Un estadounidense detenido en Corea del Norte dijo ayer que cometió actos de espionaje contra el país y pidió perdón durante una presentación ante los medios norcoreanos, 9 días después de que un turista estadounidense fue condenado a 15 años de prisión con trabajos forzados por subversión.
Kim Tong Chol admitió en una rueda de prensa en Piongyang haber cometido actos de espionaje que no se especificaron, dirigidos a socavar el Gobierno de Corea del Norte.
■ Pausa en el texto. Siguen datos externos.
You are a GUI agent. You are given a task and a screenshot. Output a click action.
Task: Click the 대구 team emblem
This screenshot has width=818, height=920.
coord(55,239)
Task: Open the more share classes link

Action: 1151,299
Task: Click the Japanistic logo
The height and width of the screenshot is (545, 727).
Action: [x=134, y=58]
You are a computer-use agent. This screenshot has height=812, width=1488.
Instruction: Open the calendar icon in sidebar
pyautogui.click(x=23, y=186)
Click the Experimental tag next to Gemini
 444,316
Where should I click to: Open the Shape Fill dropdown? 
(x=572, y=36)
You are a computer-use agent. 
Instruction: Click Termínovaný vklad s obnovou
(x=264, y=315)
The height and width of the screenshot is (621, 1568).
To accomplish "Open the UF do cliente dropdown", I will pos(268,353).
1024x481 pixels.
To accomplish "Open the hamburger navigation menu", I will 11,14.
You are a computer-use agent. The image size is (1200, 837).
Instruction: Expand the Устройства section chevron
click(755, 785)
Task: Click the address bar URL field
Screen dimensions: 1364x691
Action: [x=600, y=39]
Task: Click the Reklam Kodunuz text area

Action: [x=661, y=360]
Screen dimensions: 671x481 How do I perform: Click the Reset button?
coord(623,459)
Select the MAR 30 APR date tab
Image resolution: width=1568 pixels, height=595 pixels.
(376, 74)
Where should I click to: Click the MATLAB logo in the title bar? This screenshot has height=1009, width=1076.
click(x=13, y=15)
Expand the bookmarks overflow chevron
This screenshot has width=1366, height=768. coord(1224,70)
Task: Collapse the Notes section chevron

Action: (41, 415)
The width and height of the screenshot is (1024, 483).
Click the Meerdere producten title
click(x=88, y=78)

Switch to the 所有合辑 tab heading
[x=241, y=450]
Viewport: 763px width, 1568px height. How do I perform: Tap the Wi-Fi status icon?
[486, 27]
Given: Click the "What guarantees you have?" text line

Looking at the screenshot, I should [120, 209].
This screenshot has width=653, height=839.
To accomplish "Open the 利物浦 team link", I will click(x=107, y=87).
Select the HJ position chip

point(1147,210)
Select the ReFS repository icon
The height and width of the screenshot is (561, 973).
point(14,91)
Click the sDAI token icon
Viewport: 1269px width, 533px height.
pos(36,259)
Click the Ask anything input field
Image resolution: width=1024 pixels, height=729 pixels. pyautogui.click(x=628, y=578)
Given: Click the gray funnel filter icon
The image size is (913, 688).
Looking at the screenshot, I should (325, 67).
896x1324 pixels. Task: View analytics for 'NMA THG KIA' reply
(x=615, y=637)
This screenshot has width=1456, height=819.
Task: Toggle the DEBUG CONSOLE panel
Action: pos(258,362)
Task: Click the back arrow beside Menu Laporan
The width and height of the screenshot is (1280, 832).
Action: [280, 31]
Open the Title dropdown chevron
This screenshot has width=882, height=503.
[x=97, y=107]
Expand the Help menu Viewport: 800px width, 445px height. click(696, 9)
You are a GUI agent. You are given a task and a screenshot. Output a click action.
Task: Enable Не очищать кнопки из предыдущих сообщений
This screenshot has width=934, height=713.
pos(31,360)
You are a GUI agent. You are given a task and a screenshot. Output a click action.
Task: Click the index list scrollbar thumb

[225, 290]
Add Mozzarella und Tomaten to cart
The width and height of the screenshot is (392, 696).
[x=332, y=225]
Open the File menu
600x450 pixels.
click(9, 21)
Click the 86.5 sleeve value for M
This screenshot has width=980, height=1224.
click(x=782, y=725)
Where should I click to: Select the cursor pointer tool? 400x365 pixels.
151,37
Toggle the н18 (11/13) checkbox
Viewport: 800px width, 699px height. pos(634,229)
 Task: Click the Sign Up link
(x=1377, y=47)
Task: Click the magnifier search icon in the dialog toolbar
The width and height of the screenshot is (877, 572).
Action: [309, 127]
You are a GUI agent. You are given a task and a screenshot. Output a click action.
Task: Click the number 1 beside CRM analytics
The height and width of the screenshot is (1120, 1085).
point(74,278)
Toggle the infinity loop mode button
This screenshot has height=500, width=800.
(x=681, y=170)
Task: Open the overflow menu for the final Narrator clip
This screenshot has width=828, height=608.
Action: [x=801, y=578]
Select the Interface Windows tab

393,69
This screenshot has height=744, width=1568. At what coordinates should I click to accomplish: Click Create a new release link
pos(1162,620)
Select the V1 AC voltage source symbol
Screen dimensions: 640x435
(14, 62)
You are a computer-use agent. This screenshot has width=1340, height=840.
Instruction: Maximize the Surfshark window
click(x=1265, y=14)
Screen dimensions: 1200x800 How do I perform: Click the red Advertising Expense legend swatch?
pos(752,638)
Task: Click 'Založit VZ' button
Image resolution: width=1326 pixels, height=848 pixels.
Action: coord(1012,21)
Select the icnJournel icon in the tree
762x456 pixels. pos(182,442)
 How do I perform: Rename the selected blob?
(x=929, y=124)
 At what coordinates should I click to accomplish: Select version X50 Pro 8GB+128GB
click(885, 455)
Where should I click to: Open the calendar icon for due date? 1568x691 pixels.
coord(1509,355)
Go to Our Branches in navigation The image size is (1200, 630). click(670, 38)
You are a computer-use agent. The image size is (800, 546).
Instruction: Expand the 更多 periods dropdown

Describiendo sus actos como “vergonzosos e inefables”, Kim dijo lamentar su delito y pidió a las autoridades norcoreanas que le muestren misericordia y lo perdonen.
En una entrevista con CNN en enero, Kim dijo que vivía en Fairfax, Virginia, antes de mudarse en 2011 a Yangji, una ciudad cerca de la frontera entre China y Corea del Norte.
Los dos últimos procesos contra ciudadanos estadounidenses llegan en medio de una creciente presión sobre Corea del Norte por parte de Estados Unidos, Corea del Sur y sus aliados tras una prueba nuclear y el lanzamiento de un cohete de larga distancia este año.
En los últimos días, los medios estatales norcoreanos han empleado una retórica bélica contra Seúl y Washington tras los ejercicios militares anuales que celebran ambos países.